# **LCOFI Algorithm on Connect Game Dataset**

This document explains the logic and steps involved in applying the **LCOFI (Logic Circuit Optimization Frequent Itemset)** algorithm to the Connect Game dataset. The dataset consists of positional values (`-1`, `0`, `1`) for a Connect Game grid, and the algorithm uncovers frequent patterns and association rules.

---

## **Logic Workflow**

### **1. Preprocessing the Dataset**
- **Objective**: Convert the Connect Game dataset into a transactional format suitable for frequent itemset mining.
- **Approach**:
  - Each position in the grid (e.g., `pos_01`, `pos_02`, ...) is treated as an item.
  - The value of the position (`-1`, `0`, `1`) is combined with the position name to create unique item labels (e.g., `pos_01_-1`).
  - Each row in the dataset is transformed into a transaction consisting of these labels.

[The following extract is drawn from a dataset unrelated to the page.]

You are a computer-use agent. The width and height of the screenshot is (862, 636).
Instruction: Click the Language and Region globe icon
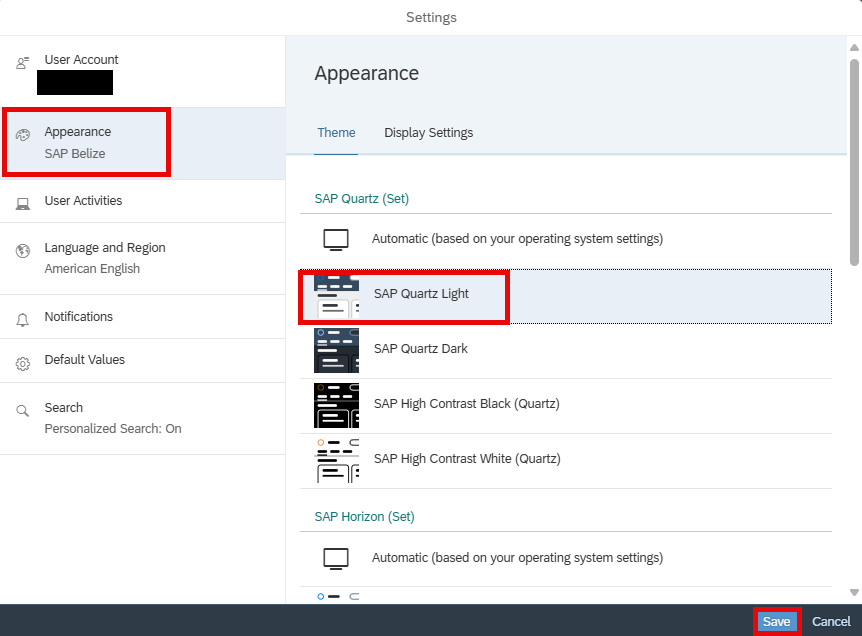pos(23,251)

### **2. LCOFI Algorithm**
The LCOFI algorithm mines frequent itemsets using a **graph-based approach**:

#### **2.1 Bipartite Graph Construction**
- Transactions and items are represented as nodes in a bipartite graph.
- Edges connect transaction nodes to their corresponding items.
- This representation simplifies traversal and relationship analysis.

#### **2.2 Frequent Itemset Generation**
- The algorithm starts with single-itemsets and calculates their support.
- Using the **Apriori property**, larger itemsets are iteratively generated by combining frequent subsets.
- Support is recalculated for these larger itemsets, and infrequent ones are pruned.

### **3. Association Rule Generation**
- Association rules are derived from the mined frequent itemsets.
- **Key Metrics**:
  - **Support**: Fraction of transactions containing the itemset.
  - **Confidence**: Likelihood of the consequent occurring, given the antecedent.
  - **Lift**: Strength of the rule compared to random chance.
- Rules are filtered based on a minimum confidence threshold to ensure significance.

---

## **Example Dataset**
The Connect Game dataset contains 42 positional columns (`pos_01` to `pos_42`) and a `winner` column:
- Each position holds a value (`-1`, `0`, `1`) indicating its state.
- Transactions are constructed using these positional values (e.g., `pos_01_-1`, `pos_02_1`).

---

## **Steps in the Workflow**

1. **Input**:
   - Dataset in CSV format with columns for positional values and the winner.
   - Example: `pos_01=-1`, `pos_02=1`.

2. **Preprocessing**:
   - Transform the dataset into transactions by combining column names with their values.
   - Example Transaction: `{pos_01_-1, pos_02_1, pos_03_0}`.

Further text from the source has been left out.